Q. Why does the stoplight at South 17th intersection at John D. Barry/St. Andrews Drive not keep the left turn-only light working at all times, since it is so dangerous turning left off of 17th onto John D. Barry?”
A. The left-turn signal at the intersection of South 17th Street and John D. Barry/St. Andrews Drive is activated via detectors in the road.
Denyz Vielkanowitz, the city of Wilmington’s signal systems management engineer, said a vehicle needs to be stopped behind the stop bar to trigger the left-turn arrow.
“Common driver tendencies is to creep forward while waiting to (turn),” Vielkanowitz said. “ In doing so, the vehicle creeps out of the detection zone and the traffic signal does not recognize its presence anymore or the need to display the left turn arrow. This is by far the No. 1 complaint received and is usually addressed to the satisfaction of the citizen once the information is distributed. “
Furthermore, a car trying to make the turn needs to be stopped over the detector for at least 10 seconds.
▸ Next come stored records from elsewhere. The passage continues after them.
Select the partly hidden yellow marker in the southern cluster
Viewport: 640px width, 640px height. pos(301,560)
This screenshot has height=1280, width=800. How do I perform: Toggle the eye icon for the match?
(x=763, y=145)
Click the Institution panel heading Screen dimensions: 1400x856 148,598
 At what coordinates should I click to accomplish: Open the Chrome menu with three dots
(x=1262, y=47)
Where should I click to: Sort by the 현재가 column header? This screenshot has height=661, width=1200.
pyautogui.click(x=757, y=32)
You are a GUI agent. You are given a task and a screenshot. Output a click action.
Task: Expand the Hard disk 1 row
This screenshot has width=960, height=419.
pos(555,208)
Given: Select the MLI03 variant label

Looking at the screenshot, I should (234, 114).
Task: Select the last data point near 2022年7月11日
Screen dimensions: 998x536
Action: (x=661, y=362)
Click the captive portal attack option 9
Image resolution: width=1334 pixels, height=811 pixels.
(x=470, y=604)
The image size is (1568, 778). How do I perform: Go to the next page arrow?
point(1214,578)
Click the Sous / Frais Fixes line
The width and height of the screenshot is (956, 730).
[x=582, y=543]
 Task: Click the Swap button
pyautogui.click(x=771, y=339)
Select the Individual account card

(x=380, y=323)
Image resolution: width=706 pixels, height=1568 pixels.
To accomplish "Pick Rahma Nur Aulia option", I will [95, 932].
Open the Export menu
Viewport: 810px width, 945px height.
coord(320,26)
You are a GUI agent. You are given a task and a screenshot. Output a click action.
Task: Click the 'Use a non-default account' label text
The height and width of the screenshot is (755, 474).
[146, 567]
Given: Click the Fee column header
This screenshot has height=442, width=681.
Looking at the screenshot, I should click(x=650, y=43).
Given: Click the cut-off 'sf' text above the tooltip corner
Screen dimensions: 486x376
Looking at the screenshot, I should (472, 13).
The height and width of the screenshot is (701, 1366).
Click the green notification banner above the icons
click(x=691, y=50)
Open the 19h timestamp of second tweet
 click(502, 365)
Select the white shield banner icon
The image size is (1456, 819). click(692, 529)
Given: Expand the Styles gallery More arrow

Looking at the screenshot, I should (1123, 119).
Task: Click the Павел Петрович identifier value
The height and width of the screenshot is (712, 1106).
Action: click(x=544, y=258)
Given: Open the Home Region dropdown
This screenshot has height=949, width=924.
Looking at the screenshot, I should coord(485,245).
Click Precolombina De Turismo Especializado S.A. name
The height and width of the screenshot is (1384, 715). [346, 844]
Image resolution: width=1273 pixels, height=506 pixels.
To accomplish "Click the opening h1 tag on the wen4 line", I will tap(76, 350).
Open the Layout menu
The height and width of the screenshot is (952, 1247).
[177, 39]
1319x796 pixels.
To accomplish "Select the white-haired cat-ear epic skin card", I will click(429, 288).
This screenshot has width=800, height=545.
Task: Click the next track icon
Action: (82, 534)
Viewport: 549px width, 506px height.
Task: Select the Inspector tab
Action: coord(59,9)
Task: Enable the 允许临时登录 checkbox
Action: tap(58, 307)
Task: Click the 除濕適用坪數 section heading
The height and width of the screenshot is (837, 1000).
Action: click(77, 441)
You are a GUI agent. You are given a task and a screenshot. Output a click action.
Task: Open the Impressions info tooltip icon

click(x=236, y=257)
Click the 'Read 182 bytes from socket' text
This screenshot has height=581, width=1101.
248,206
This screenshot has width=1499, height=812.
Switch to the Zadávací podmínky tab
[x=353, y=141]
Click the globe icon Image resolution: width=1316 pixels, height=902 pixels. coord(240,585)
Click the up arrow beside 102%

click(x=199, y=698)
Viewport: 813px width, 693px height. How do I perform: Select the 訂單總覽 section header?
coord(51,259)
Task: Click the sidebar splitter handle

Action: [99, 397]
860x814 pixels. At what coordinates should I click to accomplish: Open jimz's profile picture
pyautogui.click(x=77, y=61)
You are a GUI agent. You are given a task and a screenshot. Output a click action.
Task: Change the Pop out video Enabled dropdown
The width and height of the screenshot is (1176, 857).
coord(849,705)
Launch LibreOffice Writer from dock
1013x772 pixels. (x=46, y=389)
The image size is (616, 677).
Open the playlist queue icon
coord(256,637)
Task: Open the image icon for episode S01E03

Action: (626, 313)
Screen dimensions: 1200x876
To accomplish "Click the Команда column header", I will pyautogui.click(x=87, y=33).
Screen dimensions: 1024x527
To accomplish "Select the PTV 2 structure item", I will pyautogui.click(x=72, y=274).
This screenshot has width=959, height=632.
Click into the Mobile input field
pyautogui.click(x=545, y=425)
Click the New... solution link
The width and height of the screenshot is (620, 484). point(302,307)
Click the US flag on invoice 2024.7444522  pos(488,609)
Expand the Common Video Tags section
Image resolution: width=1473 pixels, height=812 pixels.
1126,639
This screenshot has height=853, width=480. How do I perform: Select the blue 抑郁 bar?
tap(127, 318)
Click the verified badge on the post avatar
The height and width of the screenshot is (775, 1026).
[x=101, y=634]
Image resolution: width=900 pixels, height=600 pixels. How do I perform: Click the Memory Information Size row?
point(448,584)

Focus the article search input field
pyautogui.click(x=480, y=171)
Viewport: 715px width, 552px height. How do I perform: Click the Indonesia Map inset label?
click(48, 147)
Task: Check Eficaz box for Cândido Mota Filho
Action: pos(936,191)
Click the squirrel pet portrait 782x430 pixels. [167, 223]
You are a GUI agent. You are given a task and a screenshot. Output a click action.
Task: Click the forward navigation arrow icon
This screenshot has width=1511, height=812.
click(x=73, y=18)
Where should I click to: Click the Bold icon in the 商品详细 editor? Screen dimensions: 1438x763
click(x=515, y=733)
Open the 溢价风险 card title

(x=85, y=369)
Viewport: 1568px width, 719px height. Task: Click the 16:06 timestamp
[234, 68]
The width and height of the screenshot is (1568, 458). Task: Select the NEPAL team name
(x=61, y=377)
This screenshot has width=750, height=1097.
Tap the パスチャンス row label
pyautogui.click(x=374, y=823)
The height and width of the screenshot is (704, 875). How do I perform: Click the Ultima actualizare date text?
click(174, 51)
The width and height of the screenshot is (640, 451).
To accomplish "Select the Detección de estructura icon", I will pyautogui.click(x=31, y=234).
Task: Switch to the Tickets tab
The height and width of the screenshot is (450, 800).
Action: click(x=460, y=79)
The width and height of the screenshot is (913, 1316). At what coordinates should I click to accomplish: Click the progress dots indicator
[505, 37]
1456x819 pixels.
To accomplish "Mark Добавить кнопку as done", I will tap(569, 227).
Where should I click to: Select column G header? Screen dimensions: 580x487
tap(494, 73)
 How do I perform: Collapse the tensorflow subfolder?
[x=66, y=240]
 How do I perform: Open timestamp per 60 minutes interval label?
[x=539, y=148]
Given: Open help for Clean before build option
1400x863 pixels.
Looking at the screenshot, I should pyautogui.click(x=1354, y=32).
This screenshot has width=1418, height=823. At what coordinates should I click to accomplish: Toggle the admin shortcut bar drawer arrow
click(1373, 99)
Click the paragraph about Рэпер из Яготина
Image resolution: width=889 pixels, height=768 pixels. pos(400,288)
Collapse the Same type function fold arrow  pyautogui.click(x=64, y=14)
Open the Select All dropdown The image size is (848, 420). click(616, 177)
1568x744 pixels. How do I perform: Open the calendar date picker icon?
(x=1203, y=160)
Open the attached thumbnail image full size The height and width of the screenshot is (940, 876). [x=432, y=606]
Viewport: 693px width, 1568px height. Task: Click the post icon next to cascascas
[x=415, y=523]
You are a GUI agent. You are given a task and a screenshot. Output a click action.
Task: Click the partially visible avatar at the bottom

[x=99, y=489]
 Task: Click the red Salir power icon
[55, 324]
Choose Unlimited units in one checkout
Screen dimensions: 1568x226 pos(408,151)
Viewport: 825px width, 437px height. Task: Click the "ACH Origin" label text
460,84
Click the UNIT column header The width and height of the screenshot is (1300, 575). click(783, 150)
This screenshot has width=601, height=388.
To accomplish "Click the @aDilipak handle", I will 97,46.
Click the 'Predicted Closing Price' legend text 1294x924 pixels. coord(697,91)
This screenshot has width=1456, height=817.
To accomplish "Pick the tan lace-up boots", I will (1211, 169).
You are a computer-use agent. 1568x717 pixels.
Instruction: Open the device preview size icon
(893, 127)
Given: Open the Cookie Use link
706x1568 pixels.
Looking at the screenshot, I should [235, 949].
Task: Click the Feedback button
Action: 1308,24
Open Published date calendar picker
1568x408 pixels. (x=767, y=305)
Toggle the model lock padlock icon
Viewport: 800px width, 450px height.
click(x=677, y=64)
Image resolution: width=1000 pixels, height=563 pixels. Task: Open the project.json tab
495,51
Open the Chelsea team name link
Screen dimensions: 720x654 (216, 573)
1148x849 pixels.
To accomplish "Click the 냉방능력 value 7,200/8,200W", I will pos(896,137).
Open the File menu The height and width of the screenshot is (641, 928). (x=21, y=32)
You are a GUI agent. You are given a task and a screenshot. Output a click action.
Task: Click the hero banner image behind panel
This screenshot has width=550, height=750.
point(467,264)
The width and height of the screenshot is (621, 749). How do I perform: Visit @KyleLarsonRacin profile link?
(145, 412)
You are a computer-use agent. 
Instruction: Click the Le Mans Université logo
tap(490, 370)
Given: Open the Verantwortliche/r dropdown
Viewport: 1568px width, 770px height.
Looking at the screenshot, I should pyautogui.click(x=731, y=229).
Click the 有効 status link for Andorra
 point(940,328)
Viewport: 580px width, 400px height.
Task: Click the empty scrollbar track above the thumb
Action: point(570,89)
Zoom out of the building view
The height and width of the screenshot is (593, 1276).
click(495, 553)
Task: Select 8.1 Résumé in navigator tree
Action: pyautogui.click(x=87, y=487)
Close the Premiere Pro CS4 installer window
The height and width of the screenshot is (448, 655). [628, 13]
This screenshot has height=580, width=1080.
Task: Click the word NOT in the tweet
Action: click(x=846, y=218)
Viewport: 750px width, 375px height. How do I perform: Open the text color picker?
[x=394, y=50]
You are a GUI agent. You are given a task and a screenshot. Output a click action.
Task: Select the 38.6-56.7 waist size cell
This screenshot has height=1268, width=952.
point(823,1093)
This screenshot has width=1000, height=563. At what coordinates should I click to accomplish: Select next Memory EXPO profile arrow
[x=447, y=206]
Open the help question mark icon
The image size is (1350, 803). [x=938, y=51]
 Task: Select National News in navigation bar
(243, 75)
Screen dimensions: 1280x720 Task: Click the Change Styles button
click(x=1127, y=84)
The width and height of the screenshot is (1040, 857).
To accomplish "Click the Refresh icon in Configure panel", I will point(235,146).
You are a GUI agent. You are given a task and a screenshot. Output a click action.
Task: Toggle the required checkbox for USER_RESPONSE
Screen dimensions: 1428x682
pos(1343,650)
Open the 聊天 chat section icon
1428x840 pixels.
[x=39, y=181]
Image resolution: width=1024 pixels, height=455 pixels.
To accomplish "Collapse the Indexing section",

That delay is designed to keep the light from cycling through the green turn arrow if a car approaches the intersection and legally makes the turn.
“This 10 second delay programming feature is typical for this type of traffic signal design,” Vielkanowitz said. “ If the vehicle stops behind the stopbar for the programmed delay time and once traffic has cleared in the opposing directions appropriately, the traffic signal will progress to the left turn arrow as designed.”
Traffic traveling in opposing directions is picked up at some intersections using stopbar detectors and at others using sensors approaching the stopbar. The traffic signal system bases its signal changes on the specific directions of travel and applies the necessary timing to get vehicles through the intersection before moving on to the next signal.